Materials and methods
Specimen collection and fungal isolation
Fungal specimens were obtained from Guizhou and Sichuan Provinces, China. Each specimen was photographed, documenting the collection site, GPS coordinates, and altitude. Following surface debris removal, samples were placed in sterile containers and transported under refrigeration to the laboratory. Specimens were subsequently cleaned, assigned accession numbers, and air-dried before processing. Pleurocordyceps was isolated using two methods: (1) tissue isolation, involving surface sterilization of internal sclerotia with 75% ethanol, aseptic dissection into 2–3 mm segments, and transfer to PDA plates; and (2) ascospore isolation, in which stromata were sequentially sterilized with 75% ethanol and 30% H_2_O_2_, rinsed five times with sterile water, dried, and plated as 2–3 mm fragments. The PDA medium (200 g/L potato extract, 20 g/L dextrose, 20 g/L agar) was supplemented with streptomycin (0.1 g/L) and tetracycline (0.05 g/L) after autoclaving to inhibit bacterial growth. For Samsoniella, conidia were directly collected from wild synnemata and inoculated onto PDA. All cultures were incubated at 25 °C, and purified fungal isolates were maintained at 25 °C or stored on PDA slants at 4 °C for preservation.

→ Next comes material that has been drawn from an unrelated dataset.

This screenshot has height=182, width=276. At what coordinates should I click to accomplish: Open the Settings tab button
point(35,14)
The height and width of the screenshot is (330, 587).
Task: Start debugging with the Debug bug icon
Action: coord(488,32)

Voucher specimens (accession nos. CXAC 0015–0020) and corresponding axenic cultures (accession nos. CXCC 0015–0020) are deposited at the College of Agronomy Herbarium (CXAC) and the Chuxiong Fungal Culture Collection (CXCC) at Chuxiong Normal University, China, and are available for taxonomic identification, molecular analysis, and future studies.
Morphological characterization
Ecological data, including host/substrate associations and geographical origin, were documented. Fungal isolates from agar slants were inoculated onto potato dextrose agar (PDA) plates and incubated at 25 °C for several days. Colony morphology was assessed with emphasis on conidial arrangement, phialide structure, and pigment production. For microscopic examination, mycelial fragments from 14-day-old cultures were placed on 5 mm agar blocks, mounted on glass slides, and incubated in moist chambers to promote sporulation. Morphological characteristics of asexual structures, including conidiophores, phialides, and conidia, were observed and measured using an Olympus BX53 compound microscope (Olympus Corporation, Tokyo, Japan).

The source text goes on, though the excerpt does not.